- **WORK ORDER**
Print each record below exactly as it appears.

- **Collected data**
+++++

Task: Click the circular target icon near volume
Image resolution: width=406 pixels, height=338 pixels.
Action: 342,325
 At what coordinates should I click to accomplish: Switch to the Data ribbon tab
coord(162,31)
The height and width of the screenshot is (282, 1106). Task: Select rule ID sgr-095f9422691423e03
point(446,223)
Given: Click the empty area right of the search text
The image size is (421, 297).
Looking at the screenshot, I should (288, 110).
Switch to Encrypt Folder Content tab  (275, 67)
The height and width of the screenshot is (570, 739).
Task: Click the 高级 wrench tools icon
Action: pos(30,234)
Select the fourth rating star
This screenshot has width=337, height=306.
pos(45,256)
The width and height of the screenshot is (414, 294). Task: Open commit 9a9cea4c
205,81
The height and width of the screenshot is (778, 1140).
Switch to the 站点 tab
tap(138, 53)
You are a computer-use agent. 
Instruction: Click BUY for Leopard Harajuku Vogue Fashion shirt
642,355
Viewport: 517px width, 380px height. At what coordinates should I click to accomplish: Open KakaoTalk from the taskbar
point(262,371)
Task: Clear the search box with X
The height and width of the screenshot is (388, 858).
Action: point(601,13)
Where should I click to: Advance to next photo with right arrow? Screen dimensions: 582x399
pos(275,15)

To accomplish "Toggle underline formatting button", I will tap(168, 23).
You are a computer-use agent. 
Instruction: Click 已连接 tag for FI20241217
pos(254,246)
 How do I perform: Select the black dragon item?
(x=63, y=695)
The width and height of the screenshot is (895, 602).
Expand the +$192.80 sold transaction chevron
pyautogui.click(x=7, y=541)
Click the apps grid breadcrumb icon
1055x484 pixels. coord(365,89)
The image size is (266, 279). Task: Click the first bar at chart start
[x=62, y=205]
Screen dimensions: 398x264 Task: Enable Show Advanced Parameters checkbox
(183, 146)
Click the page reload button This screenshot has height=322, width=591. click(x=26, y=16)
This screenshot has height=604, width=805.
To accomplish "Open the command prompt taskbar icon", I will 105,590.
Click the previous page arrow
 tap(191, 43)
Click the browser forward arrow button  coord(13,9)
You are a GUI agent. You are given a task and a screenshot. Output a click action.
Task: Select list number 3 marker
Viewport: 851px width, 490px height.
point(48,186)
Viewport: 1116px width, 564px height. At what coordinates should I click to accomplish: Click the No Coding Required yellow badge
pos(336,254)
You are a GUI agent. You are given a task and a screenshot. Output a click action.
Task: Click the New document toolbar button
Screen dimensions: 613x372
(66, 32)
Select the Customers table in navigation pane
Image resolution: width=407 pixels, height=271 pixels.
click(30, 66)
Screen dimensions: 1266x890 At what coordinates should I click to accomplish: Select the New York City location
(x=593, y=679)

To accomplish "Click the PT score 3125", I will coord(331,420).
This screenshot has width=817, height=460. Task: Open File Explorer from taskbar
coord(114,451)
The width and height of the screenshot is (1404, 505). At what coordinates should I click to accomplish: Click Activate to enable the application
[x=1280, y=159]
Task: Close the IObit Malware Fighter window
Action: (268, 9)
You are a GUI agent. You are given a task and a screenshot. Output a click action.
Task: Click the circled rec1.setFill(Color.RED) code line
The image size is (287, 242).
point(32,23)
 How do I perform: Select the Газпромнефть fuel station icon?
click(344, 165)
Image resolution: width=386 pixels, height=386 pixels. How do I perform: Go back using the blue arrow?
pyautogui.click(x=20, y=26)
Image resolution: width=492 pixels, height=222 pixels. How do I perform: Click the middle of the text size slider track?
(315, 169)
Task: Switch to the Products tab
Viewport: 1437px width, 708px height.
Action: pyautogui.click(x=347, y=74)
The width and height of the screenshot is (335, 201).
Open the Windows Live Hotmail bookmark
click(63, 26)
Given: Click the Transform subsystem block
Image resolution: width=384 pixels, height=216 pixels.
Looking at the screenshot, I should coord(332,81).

+++++

- **OUTPUT BELOW**
Task: Click the circular target icon near volume
Image resolution: width=406 pixels, height=338 pixels.
Action: 342,325
 At what coordinates should I click to accomplish: Switch to the Data ribbon tab
coord(162,31)
The height and width of the screenshot is (282, 1106). Task: Select rule ID sgr-095f9422691423e03
point(446,223)
Given: Click the empty area right of the search text
The image size is (421, 297).
Looking at the screenshot, I should (288, 110).
Switch to Encrypt Folder Content tab  (275, 67)
The height and width of the screenshot is (570, 739).
Task: Click the 高级 wrench tools icon
Action: pos(30,234)
Select the fourth rating star
This screenshot has width=337, height=306.
pos(45,256)
The width and height of the screenshot is (414, 294). Task: Open commit 9a9cea4c
205,81
The height and width of the screenshot is (778, 1140).
Switch to the 站点 tab
tap(138, 53)
You are a computer-use agent. 
Instruction: Click BUY for Leopard Harajuku Vogue Fashion shirt
642,355
Viewport: 517px width, 380px height. At what coordinates should I click to accomplish: Open KakaoTalk from the taskbar
point(262,371)
Task: Clear the search box with X
The height and width of the screenshot is (388, 858).
Action: point(601,13)
Where should I click to: Advance to next photo with right arrow? Screen dimensions: 582x399
pos(275,15)

To accomplish "Toggle underline formatting button", I will tap(168, 23).
You are a computer-use agent. 
Instruction: Click 已连接 tag for FI20241217
pos(254,246)
 How do I perform: Select the black dragon item?
(x=63, y=695)
The width and height of the screenshot is (895, 602).
Expand the +$192.80 sold transaction chevron
pyautogui.click(x=7, y=541)
Click the apps grid breadcrumb icon
1055x484 pixels. coord(365,89)
The image size is (266, 279). Task: Click the first bar at chart start
[x=62, y=205]
Screen dimensions: 398x264 Task: Enable Show Advanced Parameters checkbox
(183, 146)
Click the page reload button This screenshot has height=322, width=591. click(x=26, y=16)
This screenshot has height=604, width=805.
To accomplish "Open the command prompt taskbar icon", I will 105,590.
Click the previous page arrow
 tap(191, 43)
Click the browser forward arrow button  coord(13,9)
You are a GUI agent. You are given a task and a screenshot. Output a click action.
Task: Select list number 3 marker
Viewport: 851px width, 490px height.
point(48,186)
Viewport: 1116px width, 564px height. At what coordinates should I click to accomplish: Click the No Coding Required yellow badge
pos(336,254)
You are a GUI agent. You are given a task and a screenshot. Output a click action.
Task: Click the New document toolbar button
Screen dimensions: 613x372
(66, 32)
Select the Customers table in navigation pane
Image resolution: width=407 pixels, height=271 pixels.
click(30, 66)
Screen dimensions: 1266x890 At what coordinates should I click to accomplish: Select the New York City location
(x=593, y=679)

To accomplish "Click the PT score 3125", I will coord(331,420).
This screenshot has width=817, height=460. Task: Open File Explorer from taskbar
coord(114,451)
The width and height of the screenshot is (1404, 505). At what coordinates should I click to accomplish: Click Activate to enable the application
[x=1280, y=159]
Task: Close the IObit Malware Fighter window
Action: (268, 9)
You are a GUI agent. You are given a task and a screenshot. Output a click action.
Task: Click the circled rec1.setFill(Color.RED) code line
The image size is (287, 242).
point(32,23)
 How do I perform: Select the Газпромнефть fuel station icon?
click(344, 165)
Image resolution: width=386 pixels, height=386 pixels. How do I perform: Go back using the blue arrow?
pyautogui.click(x=20, y=26)
Image resolution: width=492 pixels, height=222 pixels. How do I perform: Click the middle of the text size slider track?
(315, 169)
Task: Switch to the Products tab
Viewport: 1437px width, 708px height.
Action: pyautogui.click(x=347, y=74)
The width and height of the screenshot is (335, 201).
Open the Windows Live Hotmail bookmark
click(63, 26)
Given: Click the Transform subsystem block
Image resolution: width=384 pixels, height=216 pixels.
Looking at the screenshot, I should coord(332,81).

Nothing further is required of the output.